American writer (1812–1894)

Caroline M. Sawyer (Fisher; pen name, Mrs. C. M. Sawyer; December 10, 1812 – May 19, 1894) was a 19th-century American poet, writer, and editor. Her writings ranged through a wide variety of themes. Born in 1812, in Massachusetts, she began composing verse at an early age, but published little till after her marriage. Thereafter, she wrote much for various reviews and other miscellanies, besides several volumes of tales, sketches, and essays. She also made numerous translations from German literature, in prose and verse, in which she evinced an appreciation of the original. Sawyer's poems were numerous, sufficient for several volumes, though they were not published as a collection.

● ● ● ● ● ● ●

Using the information
A - Echo the Caroline M. Sawyer passage word for word, from "American writer (1812–1894)" to "as a collection.", with both of those included.
B - Carry on the passage about Caroline M. Sawyer from the point where it stops.
The entries that follow have nothing to do with the passage on Caroline M. Sawyer.

Records supplied
● ● ● ● ● ● ●

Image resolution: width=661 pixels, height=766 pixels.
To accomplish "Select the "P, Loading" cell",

● ● ● ● ● ● ●

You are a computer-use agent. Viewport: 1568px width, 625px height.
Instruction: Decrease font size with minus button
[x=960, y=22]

● ● ● ● ● ● ●

Outputs by task
A -
American writer (1812–1894)

Caroline M. Sawyer (Fisher; pen name, Mrs. C. M. Sawyer; December 10, 1812 – May 19, 1894) was a 19th-century American poet, writer, and editor. Her writings ranged through a wide variety of themes. Born in 1812, in Massachusetts, she began composing verse at an early age, but published little till after her marriage. Thereafter, she wrote much for various reviews and other miscellanies, besides several volumes of tales, sketches, and essays. She also made numerous translations from German literature, in prose and verse, in which she evinced an appreciation of the original. Sawyer's poems were numerous, sufficient for several volumes, though they were not published as a collection.

B -
==Early life and education==
Caroline Mehitable Fisher was born in Newton, Massachusetts, December 10, 1812. She was related to the Gores, Danas, Gridleys, Foxcrofts and Kendricks, and was a descendant of Thomas Cranmer. Sawyer's maternal grandfather (with whom she lived with a widowed mother and a highly educated but invalid uncle) was John Kendrick, who commanded a company at the Battles of Lexington and Concord, and was a conscientious abolitionist.

At a Baptist Sunday school, where the Bible and Isaac Watts' hymns were committed to memory, Sawyer recited the first eight chapters of the Gospel of Mark when she was just eight years old. Before the age of ten, she had read Shakespeare, John Bunyan's The Pilgrim's Progress, Plutarch's Parallel Lives, as well as Hume's and Smollett's History of England.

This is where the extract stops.